(Paru dans Les Affaires, le 05 avril 2008, p. 34)
Le départ à la retraite des baby-boomers sert à justifier bien des recommandations politiques.
En mars, le Rapport Fortin sur l’investissement privé des entreprises explique que le Québec ne pourra bientôt plus compter sur la progression de l’emploi pour s’enrichir et qu’il faut désormais miser sur l’investissement.
En février, le Rapport Castonguay proposait une panoplie de réformes du système de santé public. Or, moins de travailleurs, c’est aussi moins de contribuables pour le financer par l’impôt ce système.
En décembre 2007, la Régie des rentes du Québec publiait une analyse actuarielle qui présentait une hausse du taux de cotisation (de 9,9 à 10,54 %) comme une mesure nécessaire à sa stabilité à long terme, sachant que le rapport entre les prestataires et les travailleurs cotisants va baisser.

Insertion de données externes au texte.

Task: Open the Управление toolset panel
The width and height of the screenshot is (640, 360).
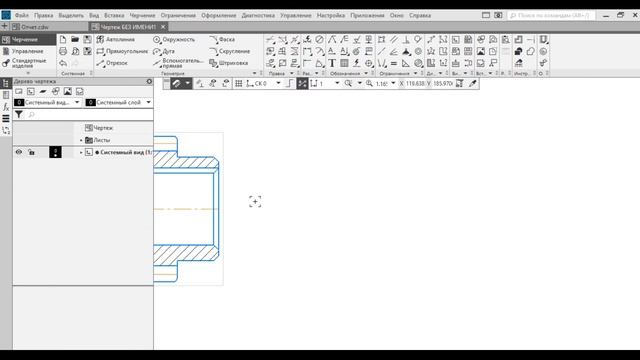Action: 28,51
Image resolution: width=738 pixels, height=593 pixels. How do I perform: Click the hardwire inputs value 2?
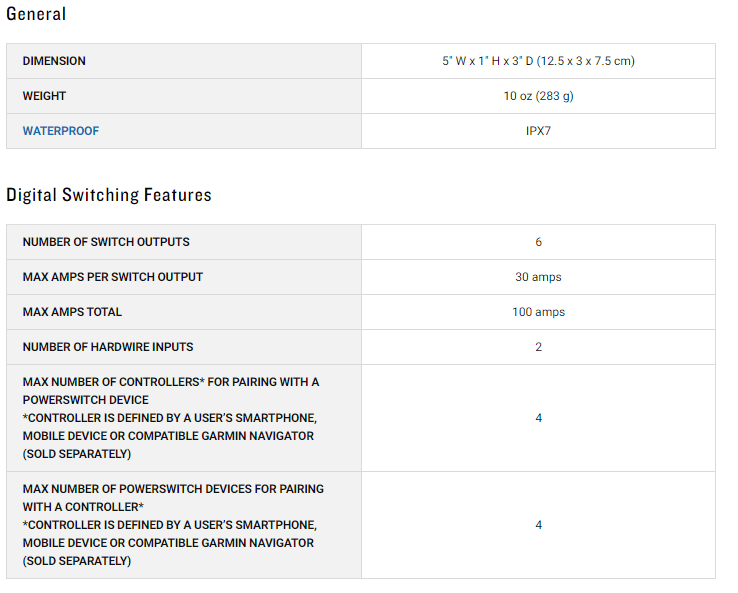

Tout en proposant une gamme variée de solutions aux problèmes qu’ils abordent, ces trois rapports passent sur silence une option puissante: inciter nos travailleurs dans la cinquantaine et la soixantaine, les plus expérimentés, à rester plus longtemps en emploi.
Au Québec, nous prenons notre retraite plus tôt qu’ailleurs au Canada, le taux d’activité des personnes d’âge mûr est plus faible et la population vieillit plus vite qu’ailleurs.
En 1966, au moment où les régimes de retraite publics ont été mis en place, un homme de 65 ans pouvait espérer vivre encore 13,2 ans. En 2004, son espérance de vie a augmenté de 4 ans. Les personnes de 65 ans sont en meilleure santé aujourd’hui qu’elles ne l’étaient il y a 40 ans. Une personne qui se retire à 55 ans après 30 ans de services passera ainsi presque autant d’années à la retraite que sur le marché de travail.
Confrontés à cette équation plusieurs pays occidentaux, comme les États-Unis et plus récemment l’Allemagne, ont déjà repoussé l’âge normal de la retraite. Le Royaume-Uni s’engage aussi dans cette voie.
Au Québec et au Canada, notre politique en la matière n’a pas bougé: c’est toujours 65 ans. En dépit des problèmes annoncés, on fait comme si ce seuil était un jalon inamovible, une sorte de droit acquis générationnel. Faux: ce n’est qu’une modalité de certains programmes sociaux, qui dépendent, eux, de la capacité des contribuables à les financer.
Le Québec pourrait lui aussi hausser l’âge normal de la retraite de 65 à 67 ans graduellement. Nous pourrions aussi cesser dès maintenant d’encourager les retraites précoces. Les régimes privés devraient pouvoir imposer une pénalité à ceux qui décident de prendre leur retraite anticipé, qui est actuellement permis à partir de 55 ans, moyennant une simple réduction actuarielle.
Bien que l’idée du reporter l’âge normal de la retraite ait été mise en pratique ailleurs, les leaders d’opinion et des analystes d’ici qui appartiennent à la génération des baby-boomers refusent de la considérer. Car n’est-il pas plus agréable de profiter rapidement une retraite «soi-disant» bien méritée? Avec, pour les plus futés, la possibilité de continuer de gagner de l’argent en tant que consultant tout en se prévalant d’une rente de retraite.